It is clear $E'$ is not NM-CPA since just swapping the two ciphertext parts leads to a non-trivial relation between the two plaintexts (i.e., inverting it).

But how do we show $E'$ remains IND-CCA1?

My work so far:

Assume $E'$ is not IND-CCA1 and can be broken by a PPT $\mathcal{B}$. Let us then construct a PPT $\mathcal{A}$ which breaks $E$.

$\mathcal{B}$'s decryption oracle for $E'$ can be simulated by $\mathcal{A}$ by using its own decryption oracle for $E$: it receives $(c_1, c_2)$ as query and decrypts $c_1$ while ignoring the redundant part $c_2$.

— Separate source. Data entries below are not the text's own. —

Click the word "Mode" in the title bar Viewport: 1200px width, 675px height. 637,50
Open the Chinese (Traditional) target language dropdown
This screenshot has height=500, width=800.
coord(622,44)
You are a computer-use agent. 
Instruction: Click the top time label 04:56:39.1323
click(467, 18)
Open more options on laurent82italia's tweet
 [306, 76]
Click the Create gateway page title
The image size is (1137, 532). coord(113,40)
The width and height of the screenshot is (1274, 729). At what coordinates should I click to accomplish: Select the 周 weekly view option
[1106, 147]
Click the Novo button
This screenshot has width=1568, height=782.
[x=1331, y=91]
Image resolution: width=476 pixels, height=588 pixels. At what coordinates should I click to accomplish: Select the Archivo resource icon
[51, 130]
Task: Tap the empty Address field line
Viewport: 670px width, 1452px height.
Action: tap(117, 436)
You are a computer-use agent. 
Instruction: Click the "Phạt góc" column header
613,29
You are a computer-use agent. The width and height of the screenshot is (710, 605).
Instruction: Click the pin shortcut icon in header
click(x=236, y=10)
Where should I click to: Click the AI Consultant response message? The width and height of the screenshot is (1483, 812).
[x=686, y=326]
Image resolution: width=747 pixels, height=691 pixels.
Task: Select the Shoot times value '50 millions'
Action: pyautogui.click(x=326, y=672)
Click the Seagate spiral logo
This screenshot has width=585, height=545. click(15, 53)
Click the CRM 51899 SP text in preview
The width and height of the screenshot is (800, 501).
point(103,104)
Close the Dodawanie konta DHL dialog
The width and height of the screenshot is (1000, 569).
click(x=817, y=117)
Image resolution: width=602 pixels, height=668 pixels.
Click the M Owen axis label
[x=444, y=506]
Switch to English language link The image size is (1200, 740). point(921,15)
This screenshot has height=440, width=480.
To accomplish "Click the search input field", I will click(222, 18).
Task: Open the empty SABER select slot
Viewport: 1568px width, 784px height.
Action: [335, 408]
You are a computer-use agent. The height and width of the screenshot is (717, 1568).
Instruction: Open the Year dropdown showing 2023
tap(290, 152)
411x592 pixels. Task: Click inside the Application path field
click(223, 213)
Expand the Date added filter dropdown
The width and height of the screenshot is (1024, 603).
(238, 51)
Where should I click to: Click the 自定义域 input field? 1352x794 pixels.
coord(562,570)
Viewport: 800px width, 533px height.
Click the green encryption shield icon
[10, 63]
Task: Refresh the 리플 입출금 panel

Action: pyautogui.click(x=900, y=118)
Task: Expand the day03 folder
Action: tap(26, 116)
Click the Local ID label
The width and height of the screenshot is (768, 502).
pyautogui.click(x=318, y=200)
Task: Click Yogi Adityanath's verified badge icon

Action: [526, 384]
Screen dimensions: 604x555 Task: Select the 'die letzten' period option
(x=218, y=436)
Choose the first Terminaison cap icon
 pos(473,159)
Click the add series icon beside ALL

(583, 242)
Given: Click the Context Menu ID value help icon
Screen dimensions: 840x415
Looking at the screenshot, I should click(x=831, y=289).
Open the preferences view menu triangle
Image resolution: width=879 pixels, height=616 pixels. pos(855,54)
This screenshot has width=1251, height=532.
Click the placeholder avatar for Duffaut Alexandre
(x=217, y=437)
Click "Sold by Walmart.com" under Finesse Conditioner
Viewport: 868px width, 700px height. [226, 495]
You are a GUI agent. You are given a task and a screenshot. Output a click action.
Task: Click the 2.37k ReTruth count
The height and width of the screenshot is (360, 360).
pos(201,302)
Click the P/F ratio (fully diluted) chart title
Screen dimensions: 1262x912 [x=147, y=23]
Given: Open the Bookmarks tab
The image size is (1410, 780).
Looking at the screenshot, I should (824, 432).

$\mathcal{B}$ chooses two plaintexts $m_1$ and $m_2$, which $\mathcal{A}$ forwards to its challenger. $\mathcal{A}$ receives $E(m_i)$ as challenge. This is where I am stuck.

It suggests itself to append, e.g., $E(\bar{m_1})$ to the challenge and forward it to $\mathcal{B}$, but it does not seem to work. If $i = 1$ everything is good, but as far as I can tell $\mathcal{B}$'s behavior is undefined if it receives $(E(m_2), E(\bar{m_1}))$ at this point.

What am I missing?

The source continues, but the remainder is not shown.